START Records for this exercise

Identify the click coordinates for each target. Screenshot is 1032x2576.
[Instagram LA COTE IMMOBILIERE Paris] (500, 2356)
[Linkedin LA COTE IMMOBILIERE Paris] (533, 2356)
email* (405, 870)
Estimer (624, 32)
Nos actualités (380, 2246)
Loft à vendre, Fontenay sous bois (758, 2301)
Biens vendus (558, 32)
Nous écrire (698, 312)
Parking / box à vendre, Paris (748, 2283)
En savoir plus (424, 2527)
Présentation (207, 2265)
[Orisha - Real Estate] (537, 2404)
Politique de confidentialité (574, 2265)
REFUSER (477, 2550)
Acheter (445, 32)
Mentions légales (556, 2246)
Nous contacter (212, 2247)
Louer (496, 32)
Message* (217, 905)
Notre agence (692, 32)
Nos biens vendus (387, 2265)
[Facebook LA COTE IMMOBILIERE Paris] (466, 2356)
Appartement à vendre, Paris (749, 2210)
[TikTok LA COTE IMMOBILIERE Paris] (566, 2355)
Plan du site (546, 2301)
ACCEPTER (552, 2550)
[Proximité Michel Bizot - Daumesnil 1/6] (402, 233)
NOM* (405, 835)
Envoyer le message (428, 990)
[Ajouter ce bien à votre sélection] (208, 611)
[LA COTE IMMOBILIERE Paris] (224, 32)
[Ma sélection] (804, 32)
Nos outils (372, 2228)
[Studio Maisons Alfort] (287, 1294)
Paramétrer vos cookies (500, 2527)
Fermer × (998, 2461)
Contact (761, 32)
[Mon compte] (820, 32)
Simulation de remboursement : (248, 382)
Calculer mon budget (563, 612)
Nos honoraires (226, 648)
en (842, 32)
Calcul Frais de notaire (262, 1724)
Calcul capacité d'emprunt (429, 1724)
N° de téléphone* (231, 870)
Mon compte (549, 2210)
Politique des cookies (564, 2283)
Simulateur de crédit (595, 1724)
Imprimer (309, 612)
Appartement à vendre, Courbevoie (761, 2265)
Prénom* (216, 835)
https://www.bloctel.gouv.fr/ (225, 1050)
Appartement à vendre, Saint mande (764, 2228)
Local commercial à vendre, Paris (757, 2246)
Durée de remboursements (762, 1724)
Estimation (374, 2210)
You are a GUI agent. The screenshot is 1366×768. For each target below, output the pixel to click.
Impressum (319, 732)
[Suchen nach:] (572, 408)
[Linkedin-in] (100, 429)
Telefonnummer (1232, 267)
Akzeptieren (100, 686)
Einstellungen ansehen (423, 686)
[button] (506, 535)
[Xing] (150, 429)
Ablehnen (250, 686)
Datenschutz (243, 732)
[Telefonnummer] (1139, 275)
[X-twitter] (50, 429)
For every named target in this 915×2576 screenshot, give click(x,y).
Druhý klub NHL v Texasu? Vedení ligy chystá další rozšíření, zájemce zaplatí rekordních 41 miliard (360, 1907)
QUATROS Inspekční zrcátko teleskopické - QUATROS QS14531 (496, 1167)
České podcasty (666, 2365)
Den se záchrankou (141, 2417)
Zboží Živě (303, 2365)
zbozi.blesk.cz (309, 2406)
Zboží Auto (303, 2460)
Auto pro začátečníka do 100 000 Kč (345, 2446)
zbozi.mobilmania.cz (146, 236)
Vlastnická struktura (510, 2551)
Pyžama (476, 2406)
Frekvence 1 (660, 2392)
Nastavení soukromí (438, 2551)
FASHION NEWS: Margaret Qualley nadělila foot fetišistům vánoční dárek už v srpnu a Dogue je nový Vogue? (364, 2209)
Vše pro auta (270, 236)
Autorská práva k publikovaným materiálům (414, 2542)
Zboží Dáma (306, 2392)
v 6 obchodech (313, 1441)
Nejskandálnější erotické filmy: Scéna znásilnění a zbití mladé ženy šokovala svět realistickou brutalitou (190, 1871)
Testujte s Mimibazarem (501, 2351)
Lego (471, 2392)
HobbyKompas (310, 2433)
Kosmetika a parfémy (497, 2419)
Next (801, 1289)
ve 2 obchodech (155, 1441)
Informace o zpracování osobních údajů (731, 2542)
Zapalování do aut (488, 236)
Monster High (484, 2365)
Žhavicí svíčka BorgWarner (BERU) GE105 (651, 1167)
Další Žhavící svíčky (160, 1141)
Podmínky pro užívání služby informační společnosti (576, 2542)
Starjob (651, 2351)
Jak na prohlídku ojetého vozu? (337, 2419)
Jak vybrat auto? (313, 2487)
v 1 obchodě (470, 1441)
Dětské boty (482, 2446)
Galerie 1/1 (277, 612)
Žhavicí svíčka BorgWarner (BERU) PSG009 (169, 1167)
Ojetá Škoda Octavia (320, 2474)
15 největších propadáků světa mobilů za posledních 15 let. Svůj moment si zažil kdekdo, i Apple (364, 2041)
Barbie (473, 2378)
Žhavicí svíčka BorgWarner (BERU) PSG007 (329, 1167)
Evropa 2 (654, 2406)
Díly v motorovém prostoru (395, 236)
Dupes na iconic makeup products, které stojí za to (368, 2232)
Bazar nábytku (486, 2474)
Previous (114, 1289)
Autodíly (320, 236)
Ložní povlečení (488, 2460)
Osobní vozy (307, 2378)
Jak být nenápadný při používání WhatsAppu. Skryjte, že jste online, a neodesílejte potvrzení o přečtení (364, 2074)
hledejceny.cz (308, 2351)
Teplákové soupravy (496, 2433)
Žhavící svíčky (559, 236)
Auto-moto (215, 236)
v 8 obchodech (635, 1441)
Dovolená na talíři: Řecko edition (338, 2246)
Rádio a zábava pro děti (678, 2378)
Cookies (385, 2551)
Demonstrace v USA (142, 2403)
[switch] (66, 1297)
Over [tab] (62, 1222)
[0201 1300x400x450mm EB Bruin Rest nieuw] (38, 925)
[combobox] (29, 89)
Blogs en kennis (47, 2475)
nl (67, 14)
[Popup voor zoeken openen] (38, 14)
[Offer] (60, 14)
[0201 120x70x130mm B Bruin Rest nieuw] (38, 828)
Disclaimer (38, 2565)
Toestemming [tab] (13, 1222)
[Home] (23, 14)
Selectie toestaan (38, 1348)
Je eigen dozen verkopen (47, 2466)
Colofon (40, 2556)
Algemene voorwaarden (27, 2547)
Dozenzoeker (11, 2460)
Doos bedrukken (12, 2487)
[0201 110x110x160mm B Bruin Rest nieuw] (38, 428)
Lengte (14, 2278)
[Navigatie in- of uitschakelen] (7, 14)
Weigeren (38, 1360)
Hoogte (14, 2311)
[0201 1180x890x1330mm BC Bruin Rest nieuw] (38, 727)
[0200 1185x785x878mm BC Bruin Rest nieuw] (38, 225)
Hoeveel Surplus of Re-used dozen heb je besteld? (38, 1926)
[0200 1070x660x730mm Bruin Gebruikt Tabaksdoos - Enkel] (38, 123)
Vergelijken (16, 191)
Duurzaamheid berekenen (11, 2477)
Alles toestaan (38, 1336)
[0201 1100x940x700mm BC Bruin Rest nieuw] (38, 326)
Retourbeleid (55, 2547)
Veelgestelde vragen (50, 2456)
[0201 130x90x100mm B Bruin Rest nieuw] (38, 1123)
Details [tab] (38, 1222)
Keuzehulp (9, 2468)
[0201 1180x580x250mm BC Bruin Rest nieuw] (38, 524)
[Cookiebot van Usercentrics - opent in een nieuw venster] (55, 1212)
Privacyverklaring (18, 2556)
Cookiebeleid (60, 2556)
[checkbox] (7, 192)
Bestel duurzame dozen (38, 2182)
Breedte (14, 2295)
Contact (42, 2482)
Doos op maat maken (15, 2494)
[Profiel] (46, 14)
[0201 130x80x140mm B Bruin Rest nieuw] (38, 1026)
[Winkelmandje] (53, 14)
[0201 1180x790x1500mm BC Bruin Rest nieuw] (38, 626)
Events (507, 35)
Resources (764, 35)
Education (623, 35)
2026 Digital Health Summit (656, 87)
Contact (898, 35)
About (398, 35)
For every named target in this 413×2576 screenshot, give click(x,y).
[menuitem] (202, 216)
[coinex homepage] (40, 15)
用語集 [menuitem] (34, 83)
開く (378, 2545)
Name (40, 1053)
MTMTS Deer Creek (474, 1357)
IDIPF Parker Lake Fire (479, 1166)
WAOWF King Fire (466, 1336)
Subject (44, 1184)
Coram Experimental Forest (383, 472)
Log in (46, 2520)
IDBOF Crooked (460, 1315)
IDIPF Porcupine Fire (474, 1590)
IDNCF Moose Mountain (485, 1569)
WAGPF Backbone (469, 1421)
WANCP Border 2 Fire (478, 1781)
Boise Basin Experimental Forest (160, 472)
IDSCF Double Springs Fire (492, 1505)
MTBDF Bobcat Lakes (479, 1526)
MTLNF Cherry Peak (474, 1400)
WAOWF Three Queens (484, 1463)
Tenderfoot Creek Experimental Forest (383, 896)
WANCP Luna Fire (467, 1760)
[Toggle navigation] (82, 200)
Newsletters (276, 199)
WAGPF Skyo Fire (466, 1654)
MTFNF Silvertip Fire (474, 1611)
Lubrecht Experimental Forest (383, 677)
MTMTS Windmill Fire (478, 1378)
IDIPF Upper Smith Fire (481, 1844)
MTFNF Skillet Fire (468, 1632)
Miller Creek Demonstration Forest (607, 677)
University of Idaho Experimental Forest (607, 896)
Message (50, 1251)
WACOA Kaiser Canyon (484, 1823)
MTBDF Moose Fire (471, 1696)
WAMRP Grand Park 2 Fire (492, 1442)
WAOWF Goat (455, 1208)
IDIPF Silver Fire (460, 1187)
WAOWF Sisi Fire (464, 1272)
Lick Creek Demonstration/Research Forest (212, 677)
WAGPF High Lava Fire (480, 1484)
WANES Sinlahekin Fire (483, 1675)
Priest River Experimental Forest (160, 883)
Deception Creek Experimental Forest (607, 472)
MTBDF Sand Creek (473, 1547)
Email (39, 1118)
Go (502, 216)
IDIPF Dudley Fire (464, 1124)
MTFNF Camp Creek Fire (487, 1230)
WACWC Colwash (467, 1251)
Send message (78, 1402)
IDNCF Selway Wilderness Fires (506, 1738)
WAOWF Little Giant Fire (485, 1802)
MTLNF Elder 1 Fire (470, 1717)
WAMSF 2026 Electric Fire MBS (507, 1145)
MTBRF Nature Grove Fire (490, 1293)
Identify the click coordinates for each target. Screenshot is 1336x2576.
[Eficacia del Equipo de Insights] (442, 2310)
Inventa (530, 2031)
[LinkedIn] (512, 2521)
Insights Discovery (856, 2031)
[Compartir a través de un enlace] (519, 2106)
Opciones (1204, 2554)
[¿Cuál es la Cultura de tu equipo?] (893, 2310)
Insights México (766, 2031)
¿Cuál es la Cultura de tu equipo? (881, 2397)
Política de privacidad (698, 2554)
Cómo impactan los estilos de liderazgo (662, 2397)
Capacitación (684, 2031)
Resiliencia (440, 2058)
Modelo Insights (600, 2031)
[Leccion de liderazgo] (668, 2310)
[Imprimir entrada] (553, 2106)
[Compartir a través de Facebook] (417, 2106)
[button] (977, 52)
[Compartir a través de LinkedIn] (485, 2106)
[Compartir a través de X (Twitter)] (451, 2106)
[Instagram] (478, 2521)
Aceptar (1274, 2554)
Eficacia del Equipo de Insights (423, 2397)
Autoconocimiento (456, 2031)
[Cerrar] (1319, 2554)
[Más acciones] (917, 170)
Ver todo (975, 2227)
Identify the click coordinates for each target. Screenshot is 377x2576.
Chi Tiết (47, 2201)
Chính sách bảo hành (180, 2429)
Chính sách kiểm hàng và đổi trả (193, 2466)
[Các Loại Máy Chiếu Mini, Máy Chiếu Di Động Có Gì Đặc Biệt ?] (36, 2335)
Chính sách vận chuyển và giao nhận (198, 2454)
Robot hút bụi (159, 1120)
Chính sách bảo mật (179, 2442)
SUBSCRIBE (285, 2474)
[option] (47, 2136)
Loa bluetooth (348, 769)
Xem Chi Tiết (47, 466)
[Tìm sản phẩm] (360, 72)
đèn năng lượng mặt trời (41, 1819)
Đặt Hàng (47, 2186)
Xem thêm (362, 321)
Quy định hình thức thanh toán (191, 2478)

END Records for this exercise

__Task requirements__
In the entries above, find the line holding "equipo? (881, 2397)" and the line holding "Chi Tiết (47, 2201)", then retype exactly those two lines and every line between them, and nothing else.

__Result for this task__
¿Cuál es la Cultura de tu equipo? (881, 2397)
Política de privacidad (698, 2554)
Cómo impactan los estilos de liderazgo (662, 2397)
Capacitación (684, 2031)
Resiliencia (440, 2058)
Modelo Insights (600, 2031)
[Leccion de liderazgo] (668, 2310)
[Imprimir entrada] (553, 2106)
[Compartir a través de Facebook] (417, 2106)
[button] (977, 52)
[Compartir a través de LinkedIn] (485, 2106)
[Compartir a través de X (Twitter)] (451, 2106)
[Instagram] (478, 2521)
Aceptar (1274, 2554)
Eficacia del Equipo de Insights (423, 2397)
Autoconocimiento (456, 2031)
[Cerrar] (1319, 2554)
[Más acciones] (917, 170)
Ver todo (975, 2227)
Identify the click coordinates for each target. Screenshot is 377x2576.
Chi Tiết (47, 2201)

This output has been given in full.